Nothing outside the range below should be printed. Output exactly the lines from the line with "You are a computer-use agent. 772x432 pixels." to the line with "Viewport: 650px width, 444px", both included.
:: Listed entries
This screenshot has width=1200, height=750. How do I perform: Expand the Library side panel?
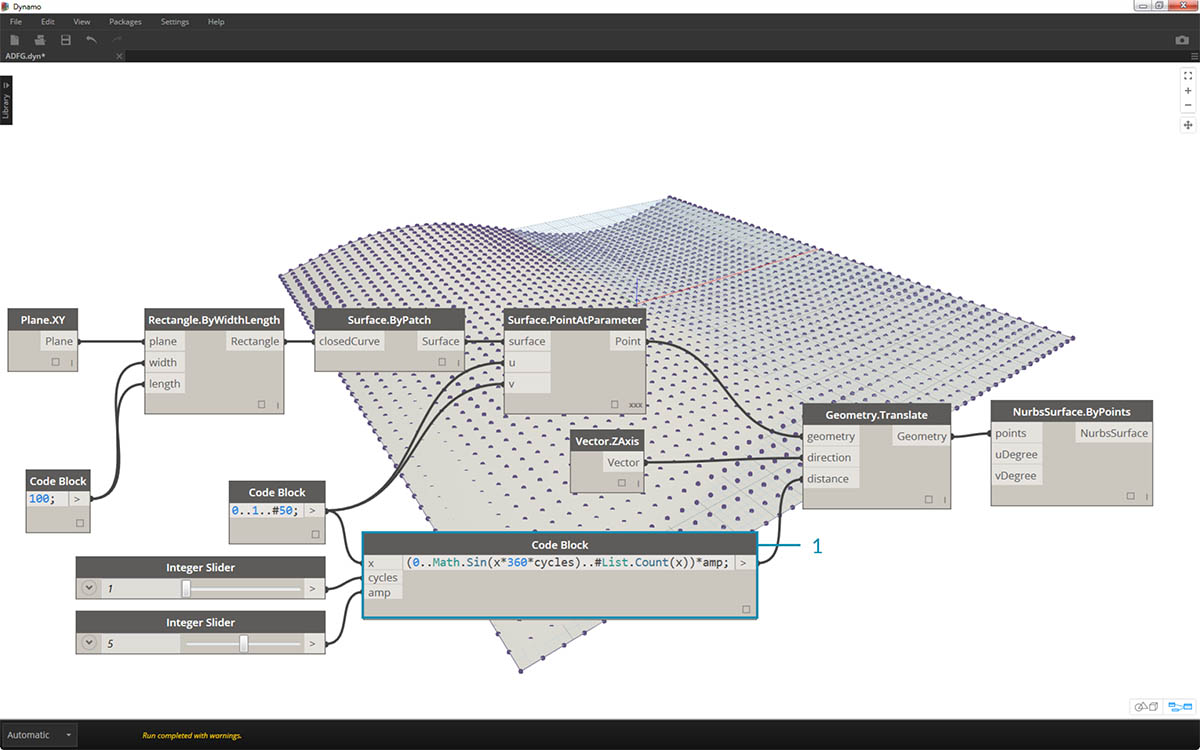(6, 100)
::::
:: Listed entries
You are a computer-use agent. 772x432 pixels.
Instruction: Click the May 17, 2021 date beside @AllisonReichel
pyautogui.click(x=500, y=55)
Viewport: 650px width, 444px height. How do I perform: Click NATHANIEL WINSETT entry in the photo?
::::
## Exercise answer
You are a computer-use agent. 772x432 pixels.
Instruction: Click the May 17, 2021 date beside @AllisonReichel
pyautogui.click(x=500, y=55)
Viewport: 650px width, 444px height. How do I perform: Click NATHANIEL WINSETT entry in the photo?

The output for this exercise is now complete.